Ben Shapiro And I Have A Skirt Steak Beef
Ben Shapiro declares bravely that RAP IS CRAP, because it’s all the blacks with their banging and their tim-tutting and clothes branded with obscenities like ENYCE and FUBU and POLO.
Today, Grammy-winning rapper T.I. (Total Imbecile? Thug Idiot?) was sentenced to 18 months behind bars for illegally owning machine guns and silencers. In the aftermath of his arrest, prosecutors informed T.I. that he could serve two decades in prison; he quickly agreed to 1000 hours of community service, touring around the U.S. talking to teens about the problems with drugs and gangs. MTV made a show about him called “T.I.’s Road to Redemption.” This from a guy who dealt drugs as a teen and got busted for coke in 1998.
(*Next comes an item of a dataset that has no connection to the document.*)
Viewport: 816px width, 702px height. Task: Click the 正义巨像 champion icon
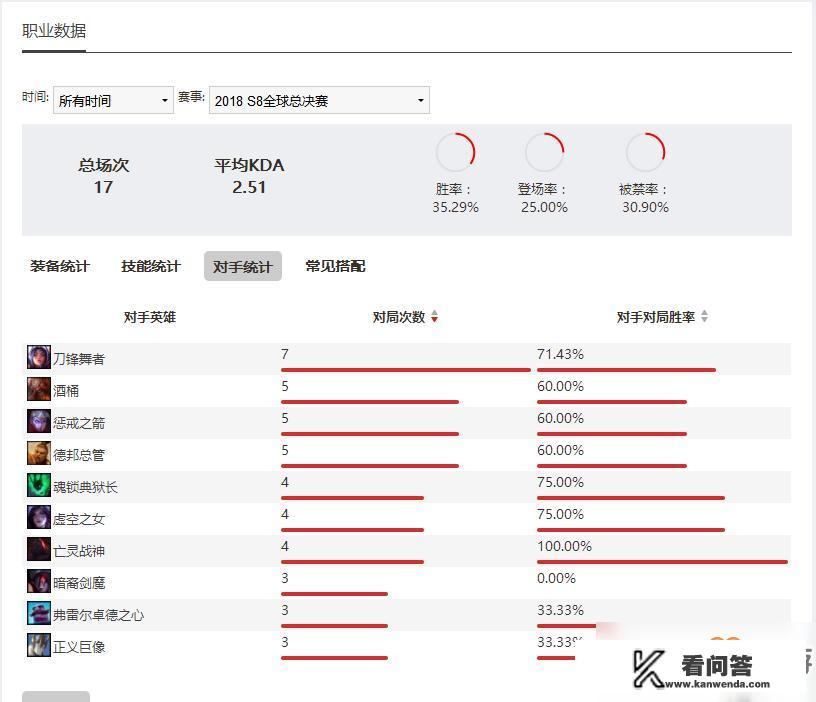(37, 645)
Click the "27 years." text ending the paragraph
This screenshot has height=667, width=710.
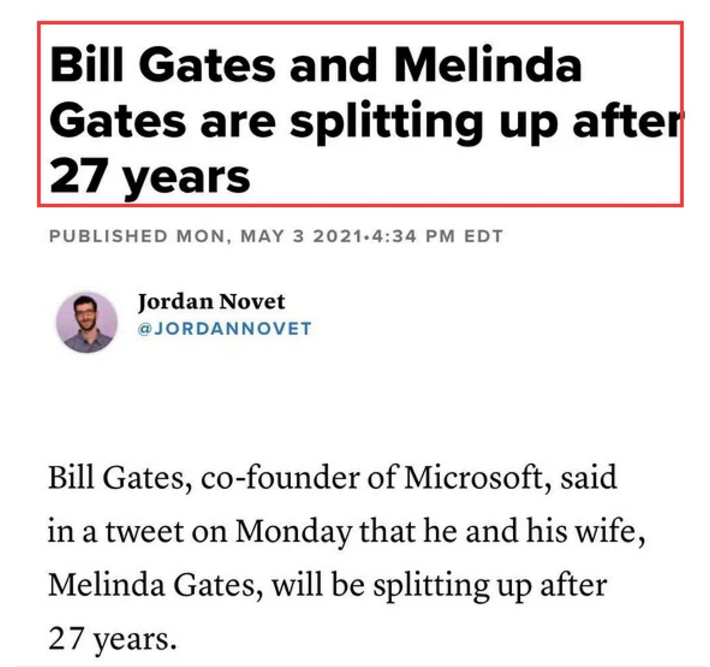(112, 639)
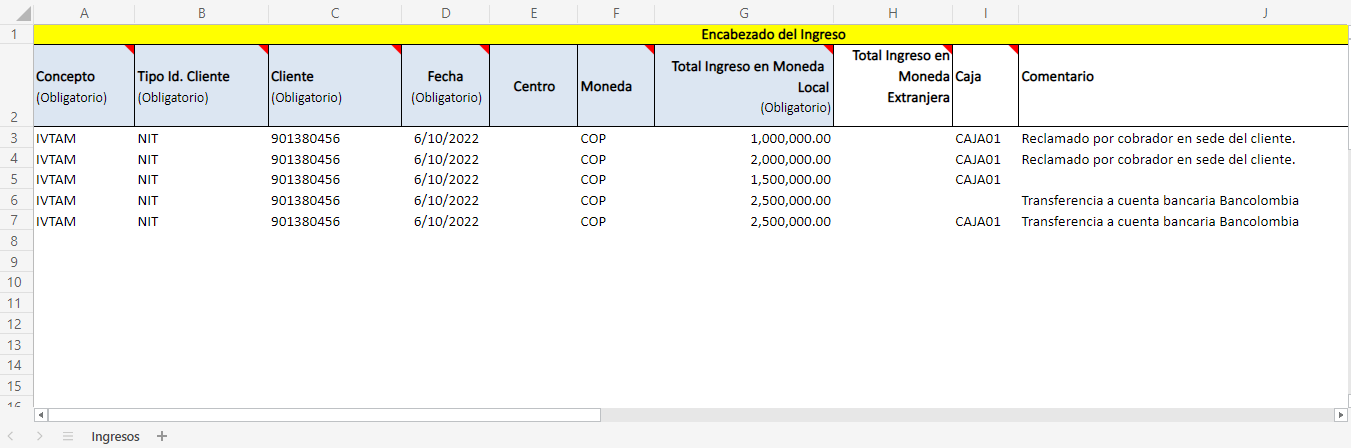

So, someone who did something wrong (and why do I get the feeling that an incredibly successful private white citizen who owned firearms and had been convicted of a nonviolent crime a decade ago wouldn’t get the same treatment?) goes on a prominent tour to redeem himself. Of course, he should be shunned and scorned for that, because Negro.
Here’s the thing: no matter how many hours of community service T.I. does, it will never make up for the crap he puts into the minds of his listeners. His biggest hit is “Whatever You Like.” Here’s a sample lyric “Whatever You Like”: Late night sex so wet you’re so tight …Let me put this big boy in yo life / The thang get so wet, it hit so right.
Whatever You Like may be the worst song ever written, but it’s more because of the shallow materialism and patronizing misogyny than the offers of sex after midnight. In fact, if Toby Keith released 2 AM (It’s When I Did You, it might be the least terrible thing he ever produced.
Not surprisingly, T.I. has six children from three women. The kids, sadly, have been saddled with names out of the WTF Name Dictionary: Messiah Ya’Majesty (after Barack Obama, no doubt), Domani Uriah, Clifford “King,” Major Philand, Zonnique, and Deyjah (who will no doubt be labeled Vu sooner or later). When Clifford (T.I.’s namesake) is the luckiest kid in terms of names, you’ve got a problem.
Haha, because he worships Barack Obama because he’s black and ghetto and his kids have funny names! BAM. Again, I wish I could be surprised that Shapiro manages to point out something wrong and then totally miss what’s wrong with it because of his preconceptions about black people’s favorite pastimes (which include fucking uncontrollably while reading TANF brochures covered in crack residue), but I can’t. Shapiro is literally focusing on every single wrong thing imaginable, and here’s why.
There’s nothing wrong with hip hop per se. The roots of hip hop come from social protest, outrage and even some form of cultural outreach. NWA, Public Enemy, all the legendarily scary black men that are still referred to when hopelessly clueless conservatives reference the “hip hop culture”, they were as much ambassadors from an invisible underclass as they were gangstas or dealers or anything else. Their success came from the legitimacy of their identity, and the credence it lent to their message. What happened, particularly after Tupac and Biggie died, was that the identity became the totality of the message. There’s a three-album arc to most mainstream rap artists now, although some have condensed that to two: the first album is biographical, the second is partially biographical, but dealing with how things have changed, the third is entirely about how amazing their life is.
Mainstream hip hop is simply a commodity, one that is largely sold by middle-aged white people to young white people. Its inherent problem (and its victory for the status quo) is that it took a generation of young black men (and women) who came from the ghetto and were gangsters and became millionaires based on talent, and birthed a second and third generation who are largely made into millionaires based on their talent at talking about a generalized stereotype of ghetto/gangster lifestyles (and they are separate things, people). It turns a genre that was based on a startlingly effective anger, dissatisfaction and even bitter wistfulness about what happened to an entire section of America over generations and instead turned it into a bite-size celebration of those same problems.
Nas didn’t build Queensbridge, Jay-Z didn’t build Marcy Projects. To say that hip hop causes the epidemic problems that face poor inner-city blacks is like saying The Diary of Anne Frank caused fascism.